● Document excerpt:

Achieving success with cloud adoption remains an elusive challenge for many organizations. But why is that the case? After all, there are countless tools designed to facilitate the process of taking on-premises operations to the cloud. It is common to use these purpose-built tools for moving virtual images, automatically provisioning services, migrating data, right sizing deployments and optimizing cloud operations. But when it comes to application migration, this variety of infrastructure tools actually contributes to the problem.

These disparate systems certainly work well enough for their specific use and purpose. However, successful execution of application rehosting requires that users look above these infrastructure tools to see the full picture and select the tools appropriate to the specific migration method, or "R approach" — rehost, replatform, repurchase, refactor, retire, retain — for the application.

Perhaps the most interesting thing about these point solutions is that they all focus on infrastructure migration tasks, while selecting the R approach and the specific sequence of steps required are entirely dependent on the application and business goals. How is it possible to decide which R method is optimal or appropriate if you never look into the application requirements? Before committing to a specific path for each application, it is essential to consider the business needs for its availability, access, performance and the total cost to achieve the migration.

Of course there will be times where a straight rehost (often called a "lift and shift") will be appropriate and optimal. This is especially true for mobile workloads that are self contained on a specific server with few external dependencies, no external storage and no requirement for real time app-to-app communications. In other cases, a rehost may be possible, but not desired. For example, rehosting may violate corporate information security policies such as HIPAA or GDPR. Or perhaps some refactoring or reconfiguration is required to achieve target availability goals. Organizations should assume no more than 10-20% of their total server inventory will be highly mobile and ready for an automated rehosting process.

● Data shown:
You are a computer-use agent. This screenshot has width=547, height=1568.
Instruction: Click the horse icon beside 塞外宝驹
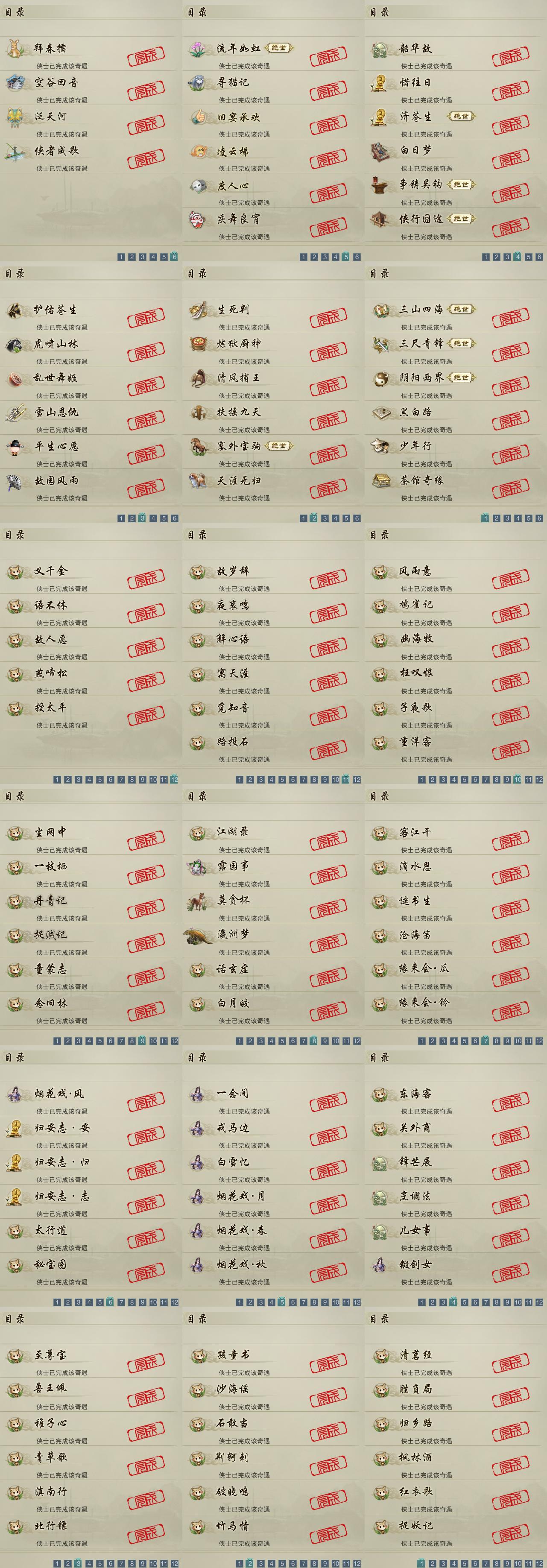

● Prompt:
Write out the portion of the cloud migration passage starting with "Perhaps the most" and going on through "achieve the migration.". The listing was drawn from a separate source and is unrelated to the cloud migration passage.

● Exercise output:
Perhaps the most interesting thing about these point solutions is that they all focus on infrastructure migration tasks, while selecting the R approach and the specific sequence of steps required are entirely dependent on the application and business goals. How is it possible to decide which R method is optimal or appropriate if you never look into the application requirements? Before committing to a specific path for each application, it is essential to consider the business needs for its availability, access, performance and the total cost to achieve the migration.